Le sondage a été mené par les services de l’Inspectorat en collaboration avec la Banque mondiale. 5,460 personnes ont été interrogées dans dix provinces du Vietnam, dont plus de 1.800 fonctionnaires et plus de mille hommes d’affaires, le reste réunissant des citoyens lambda. 45% des fonctionnaires ont déclaré avoir assisté à des actes de corruption.

80% des fonctionnaires interrogés ont dit que la corruption était due aux bas salaires.

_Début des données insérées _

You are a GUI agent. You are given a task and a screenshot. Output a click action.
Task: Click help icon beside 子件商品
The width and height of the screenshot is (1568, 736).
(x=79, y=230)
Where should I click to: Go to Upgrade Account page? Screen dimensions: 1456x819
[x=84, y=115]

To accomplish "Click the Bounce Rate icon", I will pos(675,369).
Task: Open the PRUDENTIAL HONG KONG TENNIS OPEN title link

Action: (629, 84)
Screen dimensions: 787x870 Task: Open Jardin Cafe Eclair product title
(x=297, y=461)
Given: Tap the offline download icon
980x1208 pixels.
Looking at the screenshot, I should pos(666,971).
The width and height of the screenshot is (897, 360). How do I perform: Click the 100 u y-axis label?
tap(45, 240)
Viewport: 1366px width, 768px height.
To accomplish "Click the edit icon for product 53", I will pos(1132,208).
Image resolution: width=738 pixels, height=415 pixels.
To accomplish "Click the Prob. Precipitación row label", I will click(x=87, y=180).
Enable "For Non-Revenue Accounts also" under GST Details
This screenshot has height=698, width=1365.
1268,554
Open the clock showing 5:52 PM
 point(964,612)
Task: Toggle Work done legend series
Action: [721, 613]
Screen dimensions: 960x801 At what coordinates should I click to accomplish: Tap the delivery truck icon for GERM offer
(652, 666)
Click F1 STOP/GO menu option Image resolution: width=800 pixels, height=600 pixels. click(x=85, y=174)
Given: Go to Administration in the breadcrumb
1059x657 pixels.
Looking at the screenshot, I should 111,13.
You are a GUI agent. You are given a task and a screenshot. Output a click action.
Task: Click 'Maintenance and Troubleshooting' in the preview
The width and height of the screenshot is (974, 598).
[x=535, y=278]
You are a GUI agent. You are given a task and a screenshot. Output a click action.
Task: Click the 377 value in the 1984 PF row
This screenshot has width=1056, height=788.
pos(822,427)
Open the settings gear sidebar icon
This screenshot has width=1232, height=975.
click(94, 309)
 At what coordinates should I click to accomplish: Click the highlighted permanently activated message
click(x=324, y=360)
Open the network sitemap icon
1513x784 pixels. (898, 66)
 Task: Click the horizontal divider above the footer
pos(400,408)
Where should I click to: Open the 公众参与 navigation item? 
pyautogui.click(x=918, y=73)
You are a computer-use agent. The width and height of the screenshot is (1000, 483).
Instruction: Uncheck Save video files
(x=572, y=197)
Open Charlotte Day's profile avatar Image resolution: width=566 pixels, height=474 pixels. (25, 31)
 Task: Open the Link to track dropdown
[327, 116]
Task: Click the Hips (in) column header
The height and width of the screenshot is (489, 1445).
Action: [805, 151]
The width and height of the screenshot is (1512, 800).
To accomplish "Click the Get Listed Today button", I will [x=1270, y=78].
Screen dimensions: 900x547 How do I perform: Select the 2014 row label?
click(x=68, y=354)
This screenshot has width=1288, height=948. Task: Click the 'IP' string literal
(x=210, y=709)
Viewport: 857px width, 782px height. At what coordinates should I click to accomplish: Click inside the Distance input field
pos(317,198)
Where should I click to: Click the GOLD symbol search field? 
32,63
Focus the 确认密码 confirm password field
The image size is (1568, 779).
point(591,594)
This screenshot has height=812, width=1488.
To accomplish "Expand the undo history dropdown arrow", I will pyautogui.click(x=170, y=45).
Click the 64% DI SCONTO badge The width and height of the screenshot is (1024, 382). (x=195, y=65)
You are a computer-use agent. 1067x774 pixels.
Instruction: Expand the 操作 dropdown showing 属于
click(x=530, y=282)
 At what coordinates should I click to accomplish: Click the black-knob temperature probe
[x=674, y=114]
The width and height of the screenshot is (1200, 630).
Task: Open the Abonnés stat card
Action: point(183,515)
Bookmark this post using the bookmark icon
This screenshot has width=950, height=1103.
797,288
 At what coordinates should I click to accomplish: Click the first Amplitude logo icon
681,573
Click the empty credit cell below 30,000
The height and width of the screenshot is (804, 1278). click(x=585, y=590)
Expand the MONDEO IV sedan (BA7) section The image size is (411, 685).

De leur côté, 63% des hommes d’affaires ont estimé que les fonctionnaires leur créaient des difficultés pour pouvoir obtenir des pots-de-vin. Enfin, les deux tiers des personnes interrogées ont déclaré qu’elles n’avaient pas osé rapporter ces pratiques de peur d’une vengeance. Des réflexions analogues sont entendues dans d’autres pays de l’Asie du Sud-Est, notamment en Thaïlande, en Indonésie ou aux Philippines. Enfin, toujours selon Tuoi Tre, le sondage rapporte que 87% des personnes interrogées ont réclamé une loi sur l’accès à l’information et demandé que les journalistes ne soient pas condamnés selon le code criminel pour d’éventuels manquements à leur devoir professionnel.